> [SUPPLIED RECORDS]:
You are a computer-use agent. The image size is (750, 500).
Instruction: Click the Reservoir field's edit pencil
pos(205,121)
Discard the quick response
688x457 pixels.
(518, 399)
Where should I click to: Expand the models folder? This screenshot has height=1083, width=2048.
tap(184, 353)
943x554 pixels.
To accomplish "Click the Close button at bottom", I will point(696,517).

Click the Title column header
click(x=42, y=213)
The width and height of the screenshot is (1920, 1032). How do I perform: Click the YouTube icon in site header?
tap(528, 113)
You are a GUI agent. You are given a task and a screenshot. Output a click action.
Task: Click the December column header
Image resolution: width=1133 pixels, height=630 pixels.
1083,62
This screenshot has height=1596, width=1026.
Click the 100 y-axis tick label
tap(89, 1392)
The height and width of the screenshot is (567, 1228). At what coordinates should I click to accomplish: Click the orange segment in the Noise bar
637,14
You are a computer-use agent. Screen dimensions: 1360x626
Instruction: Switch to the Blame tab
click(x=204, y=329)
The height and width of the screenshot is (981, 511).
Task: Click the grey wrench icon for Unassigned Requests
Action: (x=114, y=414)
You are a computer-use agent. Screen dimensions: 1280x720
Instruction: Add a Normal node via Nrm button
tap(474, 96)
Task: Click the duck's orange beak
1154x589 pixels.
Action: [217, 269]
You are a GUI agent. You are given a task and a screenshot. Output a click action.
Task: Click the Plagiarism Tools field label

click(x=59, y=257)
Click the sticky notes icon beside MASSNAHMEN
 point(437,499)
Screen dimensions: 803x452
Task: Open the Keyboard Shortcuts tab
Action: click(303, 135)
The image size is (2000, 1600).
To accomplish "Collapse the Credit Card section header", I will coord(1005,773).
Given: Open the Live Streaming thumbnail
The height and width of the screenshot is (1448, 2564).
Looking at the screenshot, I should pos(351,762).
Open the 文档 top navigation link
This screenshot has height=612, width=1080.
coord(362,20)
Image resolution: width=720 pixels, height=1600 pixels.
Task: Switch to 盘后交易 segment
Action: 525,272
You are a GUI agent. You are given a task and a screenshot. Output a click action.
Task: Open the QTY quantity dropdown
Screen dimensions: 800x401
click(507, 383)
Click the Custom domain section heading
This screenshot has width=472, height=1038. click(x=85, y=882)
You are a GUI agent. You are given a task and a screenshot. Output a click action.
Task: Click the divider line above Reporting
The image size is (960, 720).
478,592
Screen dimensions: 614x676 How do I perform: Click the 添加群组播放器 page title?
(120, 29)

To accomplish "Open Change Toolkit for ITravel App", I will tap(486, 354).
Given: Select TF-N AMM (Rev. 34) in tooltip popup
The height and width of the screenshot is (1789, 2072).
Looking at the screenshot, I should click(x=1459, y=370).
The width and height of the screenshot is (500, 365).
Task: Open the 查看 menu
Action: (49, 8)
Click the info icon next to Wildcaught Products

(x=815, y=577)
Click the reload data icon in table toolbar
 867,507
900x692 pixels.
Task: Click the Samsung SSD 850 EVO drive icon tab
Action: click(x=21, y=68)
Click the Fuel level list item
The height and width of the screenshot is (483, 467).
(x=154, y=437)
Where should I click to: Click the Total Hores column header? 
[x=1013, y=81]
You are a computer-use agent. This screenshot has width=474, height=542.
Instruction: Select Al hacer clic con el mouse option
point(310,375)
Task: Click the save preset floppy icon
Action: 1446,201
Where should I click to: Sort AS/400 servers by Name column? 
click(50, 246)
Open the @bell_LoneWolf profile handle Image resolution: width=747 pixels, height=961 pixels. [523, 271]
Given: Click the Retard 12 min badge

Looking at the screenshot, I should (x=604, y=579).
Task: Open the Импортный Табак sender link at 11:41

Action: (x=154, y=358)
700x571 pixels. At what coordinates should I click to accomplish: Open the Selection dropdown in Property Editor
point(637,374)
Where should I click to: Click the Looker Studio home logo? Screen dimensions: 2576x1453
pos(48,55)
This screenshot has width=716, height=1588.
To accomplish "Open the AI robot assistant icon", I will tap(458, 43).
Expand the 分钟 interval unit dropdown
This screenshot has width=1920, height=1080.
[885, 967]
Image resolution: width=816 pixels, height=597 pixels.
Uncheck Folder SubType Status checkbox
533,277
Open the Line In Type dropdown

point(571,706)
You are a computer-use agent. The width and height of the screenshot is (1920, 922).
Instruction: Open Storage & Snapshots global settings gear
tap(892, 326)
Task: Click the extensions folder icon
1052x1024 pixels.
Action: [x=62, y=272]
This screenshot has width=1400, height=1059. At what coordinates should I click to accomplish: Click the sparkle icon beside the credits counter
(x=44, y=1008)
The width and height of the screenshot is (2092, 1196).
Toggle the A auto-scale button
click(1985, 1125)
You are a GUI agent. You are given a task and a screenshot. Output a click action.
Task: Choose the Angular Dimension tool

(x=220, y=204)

> [TASK DIRECTIONS]: Reproduce the material verbatim, everything from the line containing "This screenshot has height=1596, width=1026." down to the line containing "I will coord(1005,773).", with both of those lines included.

> [SOLUTION TO THIS PROBLEM]:
This screenshot has height=1596, width=1026.
Click the 100 y-axis tick label
tap(89, 1392)
The height and width of the screenshot is (567, 1228). At what coordinates should I click to accomplish: Click the orange segment in the Noise bar
637,14
You are a computer-use agent. Screen dimensions: 1360x626
Instruction: Switch to the Blame tab
click(x=204, y=329)
The height and width of the screenshot is (981, 511).
Task: Click the grey wrench icon for Unassigned Requests
Action: (x=114, y=414)
You are a computer-use agent. Screen dimensions: 1280x720
Instruction: Add a Normal node via Nrm button
tap(474, 96)
Task: Click the duck's orange beak
1154x589 pixels.
Action: [217, 269]
You are a GUI agent. You are given a task and a screenshot. Output a click action.
Task: Click the Plagiarism Tools field label

click(x=59, y=257)
Click the sticky notes icon beside MASSNAHMEN
 point(437,499)
Screen dimensions: 803x452
Task: Open the Keyboard Shortcuts tab
Action: click(303, 135)
The image size is (2000, 1600).
To accomplish "Collapse the Credit Card section header", I will coord(1005,773).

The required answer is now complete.